- Scientists hope that Surya extracts insights from the complex magnetic processes of the sun
- Researchers processed nine years of images from Solar Dynamics Observatory
- Surya obtained a reported 16% improvement in flare classification accuracy
IBM and NASA have introduced Surya, the first open source foundation model for solar physics.
IBM says that the AI model, whose name comes from the Sanskrit word for the sun, is trained to predict solar activity such as torches and storms that can interfere with satellites, navigation systems and power networks.
It has been made available through Hugging Face, GitHub and IBM’s Terratorch Library along with a data set collection called Suryabench.
From ground data to solar forecasts
The project comes as dependence on space -based technology is expanded, from aviation and communication to future deep space missions.
Predicting sun weather remains a difficult task, given that these events stem from millions of miles away on a body whose physique is still only partially understood.
“We have been on this journey pushing the limits of technology with NASA since 2023 and delivering groundbreaking basic AI models to gain an unprecedented understanding of our planet Earth,” said Juan Bernabé-Moreno, IBM director in charge of scientific cooperation with NASA.
“With Surya, we have created the first foundation model to see the sun in the eye and predict its moods.”
This collaboration follows previous work by IBM and NASA on AI-run models of soil and weather prediction, which led to the development of the prithvi model, analyzing satellite data to help studies of climate and atmospheric systems.
With Surya, they try something similar for the sun that transforms years with high resolution sun image from NASA’s Solar Dynamics Observatory into a kind of digital twin.
Researchers hope the model allows forecasts that go beyond whether a flare will happen.
Early reports suggest that Surya can generate visual predictions with high resolution of torches up to two hours before they occur, which doubles the management time of traditional methods.
That would mean additional preparation time for astronauts and operators of critical infrastructure on Earth.
To build Surya, researchers treated nine years of imagery from Solar Dynamics Observatory, which catches the sun every 12 seconds at several wavelengths.

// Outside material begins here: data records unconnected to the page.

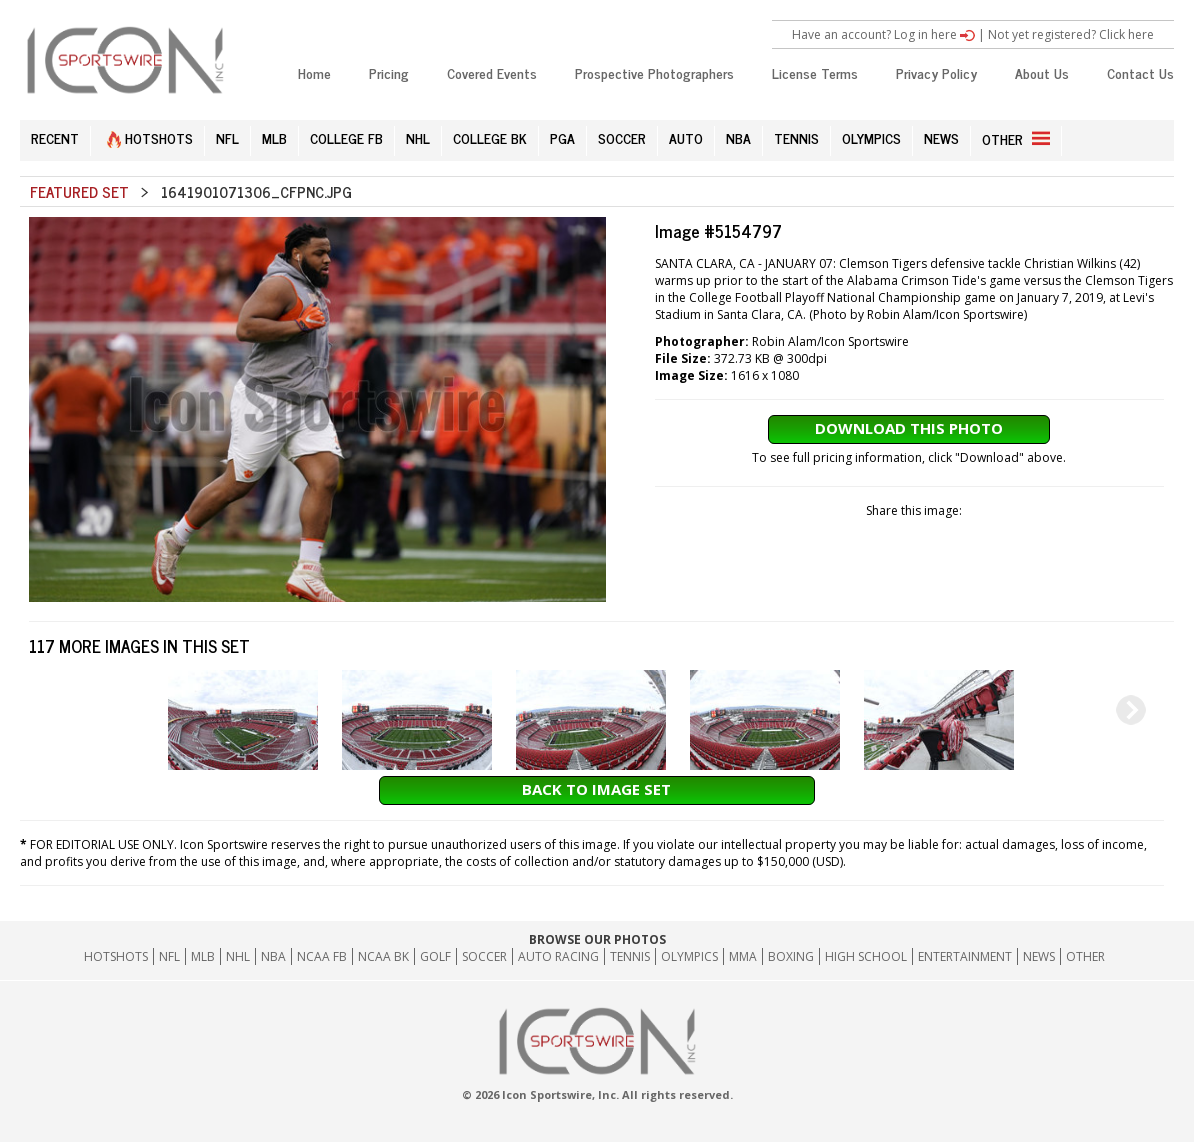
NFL (227, 137)
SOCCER (622, 137)
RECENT (55, 137)
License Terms (815, 72)
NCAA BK (383, 956)
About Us (1042, 72)
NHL (418, 137)
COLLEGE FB (346, 137)
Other (1085, 956)
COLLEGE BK (490, 137)
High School (866, 956)
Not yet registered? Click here (1071, 34)
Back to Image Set (596, 789)
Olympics (689, 956)
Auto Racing (558, 956)
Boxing (791, 956)
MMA (743, 956)
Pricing (389, 72)
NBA (738, 137)
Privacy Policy (936, 72)
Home (314, 72)
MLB (274, 137)
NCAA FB (322, 956)
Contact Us (1140, 72)
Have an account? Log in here (883, 34)
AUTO (686, 137)
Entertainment (965, 956)
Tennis (630, 956)
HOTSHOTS (150, 137)
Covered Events (492, 72)
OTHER (1016, 138)
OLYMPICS (871, 137)
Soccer (484, 956)
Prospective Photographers (654, 72)
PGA (562, 137)
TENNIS (796, 137)
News (1039, 956)
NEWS (941, 137)
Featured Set (79, 191)
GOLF (435, 956)
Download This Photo (909, 428)
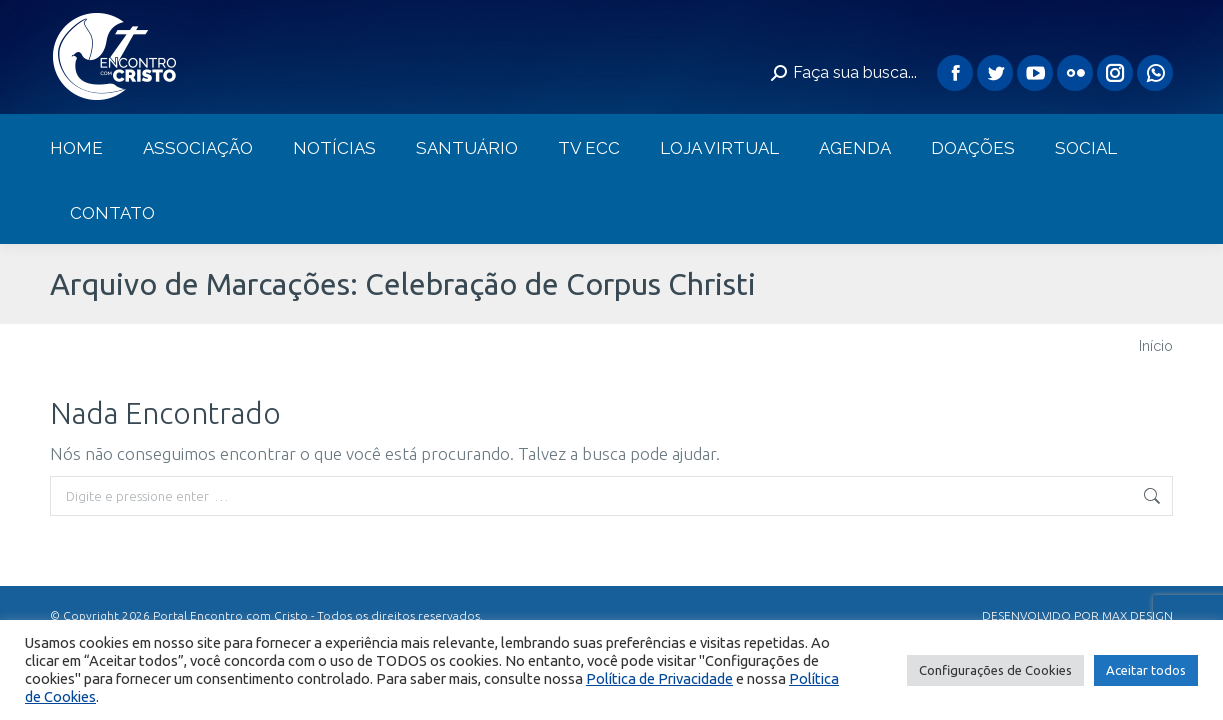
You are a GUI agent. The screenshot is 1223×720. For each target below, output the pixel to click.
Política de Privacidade (659, 678)
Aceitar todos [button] (1146, 670)
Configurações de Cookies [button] (995, 670)
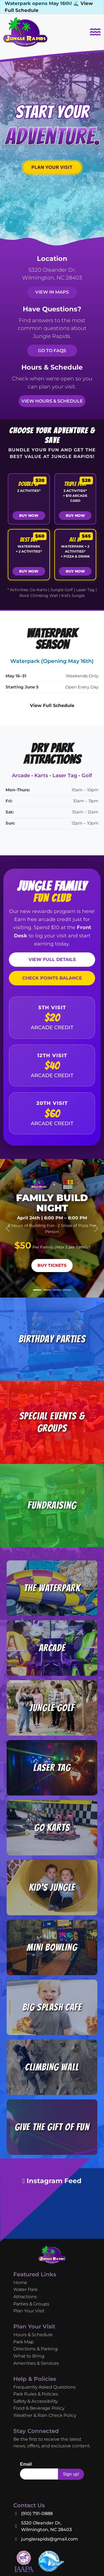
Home (20, 2282)
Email (26, 2464)
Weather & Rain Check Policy (44, 2415)
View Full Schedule (52, 705)
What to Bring (28, 2356)
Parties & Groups (31, 2304)
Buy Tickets (52, 1265)
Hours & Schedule (33, 2334)
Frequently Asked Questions (44, 2387)
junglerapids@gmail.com (49, 2539)
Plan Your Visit (28, 2310)
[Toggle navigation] (95, 31)
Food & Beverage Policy (38, 2408)
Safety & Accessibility (35, 2401)
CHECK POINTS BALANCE (52, 978)
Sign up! (71, 2474)
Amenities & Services (36, 2363)
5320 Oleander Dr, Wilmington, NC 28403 (46, 2526)
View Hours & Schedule (52, 401)
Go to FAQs (52, 350)
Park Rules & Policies (35, 2394)
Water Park (25, 2289)
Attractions (25, 2296)
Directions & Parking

They used a long-card vision transformer with spectral port to control the huge data load.
The model was trained not only to analyze current conditions, but to derive what future observations would look like, testing its accuracy against real data.
“We want to give the Earth the longest math,” said Andrés Muñoz-Jaramillo, a solar physicist at the Southwest Research Institute and a leading scientist on the project.
“Our hope is that the model has learned all the critical processes behind our star’s development over time so that we can extract actionable insights.”
Like other large language models and AI tools, Surya raises questions about whether its output should be treated as a discovery or as an increase in human expertise.
However, its backers emphasize automation and efficiency and point to an allegedly improvement of 16% in flare classification accuracy.
Still, forecasts remain far from determined as the sun’s activity involves many processes that remain poorly understood.
While Surya is described as a step towards better expectation of solar threats, scientists are careful not to present it as a final answer.
Instead, they frame it as a bridge that can help scientists work with massive data more effectively.
As with any AI author or LLM, its predictions are limited by the data it has been trained on and the assumptions built into its design.